_What is needed_: Given the records below, would you repeat exactly the lines that begin at the one containing "Image resolution: width=1600" and end at the one containing "Open Transfer Domain", inclusive?

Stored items
────────────────────

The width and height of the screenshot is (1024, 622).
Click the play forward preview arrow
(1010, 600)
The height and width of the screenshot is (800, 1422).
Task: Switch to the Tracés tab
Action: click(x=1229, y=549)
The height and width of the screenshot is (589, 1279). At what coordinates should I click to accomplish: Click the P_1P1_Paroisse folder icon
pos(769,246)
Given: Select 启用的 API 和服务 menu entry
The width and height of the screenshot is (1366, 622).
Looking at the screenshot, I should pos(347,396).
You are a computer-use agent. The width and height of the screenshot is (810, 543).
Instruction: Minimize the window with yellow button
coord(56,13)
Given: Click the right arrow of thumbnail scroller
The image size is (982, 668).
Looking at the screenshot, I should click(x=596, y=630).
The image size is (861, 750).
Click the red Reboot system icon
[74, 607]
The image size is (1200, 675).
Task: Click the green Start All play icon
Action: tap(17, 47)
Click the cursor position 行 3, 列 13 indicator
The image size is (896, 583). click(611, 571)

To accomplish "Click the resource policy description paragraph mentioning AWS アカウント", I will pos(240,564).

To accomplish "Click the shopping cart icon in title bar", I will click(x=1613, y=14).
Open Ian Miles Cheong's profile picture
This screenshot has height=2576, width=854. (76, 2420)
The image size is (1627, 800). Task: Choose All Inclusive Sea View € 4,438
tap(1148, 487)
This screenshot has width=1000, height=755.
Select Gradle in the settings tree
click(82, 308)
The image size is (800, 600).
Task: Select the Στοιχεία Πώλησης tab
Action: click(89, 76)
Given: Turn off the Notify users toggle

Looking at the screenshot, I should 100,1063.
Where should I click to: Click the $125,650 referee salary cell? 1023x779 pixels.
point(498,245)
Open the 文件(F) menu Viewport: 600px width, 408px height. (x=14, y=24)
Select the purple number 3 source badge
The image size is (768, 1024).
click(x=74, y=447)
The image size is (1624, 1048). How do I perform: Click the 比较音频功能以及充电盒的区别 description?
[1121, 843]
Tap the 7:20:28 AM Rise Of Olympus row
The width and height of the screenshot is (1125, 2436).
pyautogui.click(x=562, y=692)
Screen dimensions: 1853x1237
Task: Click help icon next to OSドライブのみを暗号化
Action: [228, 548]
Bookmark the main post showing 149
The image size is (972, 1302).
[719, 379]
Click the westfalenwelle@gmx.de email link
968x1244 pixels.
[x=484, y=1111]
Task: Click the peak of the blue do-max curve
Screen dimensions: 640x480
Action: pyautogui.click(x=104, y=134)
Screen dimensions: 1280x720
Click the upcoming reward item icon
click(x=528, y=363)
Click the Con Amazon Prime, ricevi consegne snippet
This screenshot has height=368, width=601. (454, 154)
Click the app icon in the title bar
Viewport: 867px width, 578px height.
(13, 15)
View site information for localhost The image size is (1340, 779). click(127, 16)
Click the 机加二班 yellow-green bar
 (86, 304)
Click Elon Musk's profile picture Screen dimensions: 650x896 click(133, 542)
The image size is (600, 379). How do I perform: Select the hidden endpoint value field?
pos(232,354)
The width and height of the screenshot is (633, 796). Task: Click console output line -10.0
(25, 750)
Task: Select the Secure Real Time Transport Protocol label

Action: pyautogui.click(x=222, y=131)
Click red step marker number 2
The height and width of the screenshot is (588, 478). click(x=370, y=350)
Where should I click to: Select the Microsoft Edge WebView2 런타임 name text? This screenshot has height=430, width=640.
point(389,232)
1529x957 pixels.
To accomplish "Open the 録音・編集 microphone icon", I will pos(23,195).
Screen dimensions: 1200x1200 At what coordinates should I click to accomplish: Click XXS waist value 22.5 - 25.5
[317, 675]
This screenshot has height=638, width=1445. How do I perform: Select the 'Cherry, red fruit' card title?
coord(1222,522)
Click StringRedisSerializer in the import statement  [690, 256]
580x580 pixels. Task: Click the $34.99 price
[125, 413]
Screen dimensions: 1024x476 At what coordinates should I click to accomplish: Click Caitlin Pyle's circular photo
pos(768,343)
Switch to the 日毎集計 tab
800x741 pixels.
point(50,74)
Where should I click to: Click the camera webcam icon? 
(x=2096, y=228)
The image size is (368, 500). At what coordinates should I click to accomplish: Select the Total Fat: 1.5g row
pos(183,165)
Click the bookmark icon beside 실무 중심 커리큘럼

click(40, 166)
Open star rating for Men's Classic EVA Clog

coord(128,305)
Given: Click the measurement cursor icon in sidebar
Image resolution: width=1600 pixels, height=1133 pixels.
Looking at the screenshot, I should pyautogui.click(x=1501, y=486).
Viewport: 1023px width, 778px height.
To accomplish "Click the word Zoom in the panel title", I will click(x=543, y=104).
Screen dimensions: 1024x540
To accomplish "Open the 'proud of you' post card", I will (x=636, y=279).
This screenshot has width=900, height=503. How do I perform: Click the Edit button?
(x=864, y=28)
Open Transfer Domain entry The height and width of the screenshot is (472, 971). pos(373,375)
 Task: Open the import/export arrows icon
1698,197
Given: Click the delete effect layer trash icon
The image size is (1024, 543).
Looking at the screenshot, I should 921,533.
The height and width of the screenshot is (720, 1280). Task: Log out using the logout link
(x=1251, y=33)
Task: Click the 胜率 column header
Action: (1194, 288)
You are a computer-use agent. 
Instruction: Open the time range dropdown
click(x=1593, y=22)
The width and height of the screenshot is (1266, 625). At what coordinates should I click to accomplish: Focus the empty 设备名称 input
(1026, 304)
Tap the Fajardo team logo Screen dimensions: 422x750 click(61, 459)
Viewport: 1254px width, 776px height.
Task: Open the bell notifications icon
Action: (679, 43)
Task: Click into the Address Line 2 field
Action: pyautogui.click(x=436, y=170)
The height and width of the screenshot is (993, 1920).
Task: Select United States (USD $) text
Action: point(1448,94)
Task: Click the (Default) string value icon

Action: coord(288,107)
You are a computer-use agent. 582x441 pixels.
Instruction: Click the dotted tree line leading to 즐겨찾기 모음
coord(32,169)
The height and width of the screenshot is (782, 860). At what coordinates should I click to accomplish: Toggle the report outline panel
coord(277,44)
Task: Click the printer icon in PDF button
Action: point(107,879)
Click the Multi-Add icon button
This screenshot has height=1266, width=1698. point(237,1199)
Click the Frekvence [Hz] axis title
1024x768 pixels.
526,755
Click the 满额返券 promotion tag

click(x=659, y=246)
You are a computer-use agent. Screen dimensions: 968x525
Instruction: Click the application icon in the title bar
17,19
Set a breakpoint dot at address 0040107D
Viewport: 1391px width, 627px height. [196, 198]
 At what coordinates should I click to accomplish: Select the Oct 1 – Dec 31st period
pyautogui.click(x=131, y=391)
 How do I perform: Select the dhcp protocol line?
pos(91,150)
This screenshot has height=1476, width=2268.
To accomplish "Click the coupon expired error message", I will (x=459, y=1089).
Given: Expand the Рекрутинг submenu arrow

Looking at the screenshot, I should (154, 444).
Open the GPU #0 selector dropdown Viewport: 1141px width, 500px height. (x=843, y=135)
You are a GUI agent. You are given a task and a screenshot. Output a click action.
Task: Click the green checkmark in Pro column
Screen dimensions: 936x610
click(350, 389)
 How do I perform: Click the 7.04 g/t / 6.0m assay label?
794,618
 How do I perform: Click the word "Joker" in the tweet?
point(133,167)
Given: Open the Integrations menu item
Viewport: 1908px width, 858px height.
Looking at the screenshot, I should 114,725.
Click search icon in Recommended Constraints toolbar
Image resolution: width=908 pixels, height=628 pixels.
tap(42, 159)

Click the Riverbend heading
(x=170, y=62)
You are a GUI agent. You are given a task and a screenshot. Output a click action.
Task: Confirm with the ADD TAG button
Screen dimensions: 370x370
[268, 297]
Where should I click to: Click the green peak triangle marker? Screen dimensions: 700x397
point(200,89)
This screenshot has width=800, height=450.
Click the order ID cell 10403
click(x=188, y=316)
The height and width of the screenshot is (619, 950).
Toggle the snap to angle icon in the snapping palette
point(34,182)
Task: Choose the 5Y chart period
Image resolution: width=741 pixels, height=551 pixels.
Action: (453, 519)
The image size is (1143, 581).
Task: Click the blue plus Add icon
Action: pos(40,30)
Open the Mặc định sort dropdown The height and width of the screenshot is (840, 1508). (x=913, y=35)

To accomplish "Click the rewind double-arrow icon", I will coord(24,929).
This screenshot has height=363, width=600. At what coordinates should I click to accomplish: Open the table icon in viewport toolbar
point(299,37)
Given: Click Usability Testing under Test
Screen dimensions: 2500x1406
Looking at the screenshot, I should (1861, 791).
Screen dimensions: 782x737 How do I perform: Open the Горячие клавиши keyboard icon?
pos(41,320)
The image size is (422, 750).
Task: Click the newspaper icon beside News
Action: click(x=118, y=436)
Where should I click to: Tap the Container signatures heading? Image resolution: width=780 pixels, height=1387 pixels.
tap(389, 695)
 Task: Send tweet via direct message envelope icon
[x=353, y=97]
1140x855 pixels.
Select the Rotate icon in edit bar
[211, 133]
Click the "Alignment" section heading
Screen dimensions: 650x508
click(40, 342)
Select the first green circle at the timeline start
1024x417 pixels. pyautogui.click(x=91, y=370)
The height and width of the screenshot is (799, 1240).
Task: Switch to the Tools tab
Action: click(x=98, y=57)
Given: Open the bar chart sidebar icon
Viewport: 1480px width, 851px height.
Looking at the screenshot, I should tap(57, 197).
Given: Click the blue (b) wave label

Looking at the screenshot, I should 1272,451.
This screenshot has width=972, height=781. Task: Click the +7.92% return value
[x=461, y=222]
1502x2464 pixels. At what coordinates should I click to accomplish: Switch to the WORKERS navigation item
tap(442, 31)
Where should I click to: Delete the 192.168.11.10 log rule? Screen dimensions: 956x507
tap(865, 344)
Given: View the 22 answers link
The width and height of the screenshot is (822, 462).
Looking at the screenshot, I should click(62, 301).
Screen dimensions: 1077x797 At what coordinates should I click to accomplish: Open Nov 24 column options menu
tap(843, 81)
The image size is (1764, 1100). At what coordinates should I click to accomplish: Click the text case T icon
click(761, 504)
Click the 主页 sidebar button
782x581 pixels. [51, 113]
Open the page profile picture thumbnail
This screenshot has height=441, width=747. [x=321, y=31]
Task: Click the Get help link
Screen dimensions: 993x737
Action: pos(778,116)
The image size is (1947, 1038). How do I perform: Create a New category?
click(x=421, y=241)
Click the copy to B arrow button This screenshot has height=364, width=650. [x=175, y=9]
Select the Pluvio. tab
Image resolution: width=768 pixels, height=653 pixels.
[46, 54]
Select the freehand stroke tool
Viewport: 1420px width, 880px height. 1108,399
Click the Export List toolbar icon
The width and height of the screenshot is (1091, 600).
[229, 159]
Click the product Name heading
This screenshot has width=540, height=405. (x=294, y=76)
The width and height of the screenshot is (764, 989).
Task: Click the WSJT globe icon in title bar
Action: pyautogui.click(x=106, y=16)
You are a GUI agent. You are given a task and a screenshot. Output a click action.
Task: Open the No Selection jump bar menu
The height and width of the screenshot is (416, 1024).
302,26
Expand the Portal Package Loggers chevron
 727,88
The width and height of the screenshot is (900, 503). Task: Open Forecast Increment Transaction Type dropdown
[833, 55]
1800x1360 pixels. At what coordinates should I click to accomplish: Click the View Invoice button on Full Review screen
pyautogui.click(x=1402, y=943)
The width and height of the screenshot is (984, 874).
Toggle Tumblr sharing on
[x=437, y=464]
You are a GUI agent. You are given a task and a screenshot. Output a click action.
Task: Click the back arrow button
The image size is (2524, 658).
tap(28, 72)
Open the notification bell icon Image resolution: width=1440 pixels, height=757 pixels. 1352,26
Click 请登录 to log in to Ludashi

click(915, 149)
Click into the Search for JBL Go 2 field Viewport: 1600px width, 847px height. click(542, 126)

────────────────────

_Your response_:
Image resolution: width=1600 pixels, height=1133 pixels.
Looking at the screenshot, I should pyautogui.click(x=1501, y=486).
Viewport: 1023px width, 778px height.
To accomplish "Click the word Zoom in the panel title", I will click(x=543, y=104).
Screen dimensions: 1024x540
To accomplish "Open the 'proud of you' post card", I will (x=636, y=279).
This screenshot has width=900, height=503. How do I perform: Click the Edit button?
(x=864, y=28)
Open Transfer Domain entry The height and width of the screenshot is (472, 971). pos(373,375)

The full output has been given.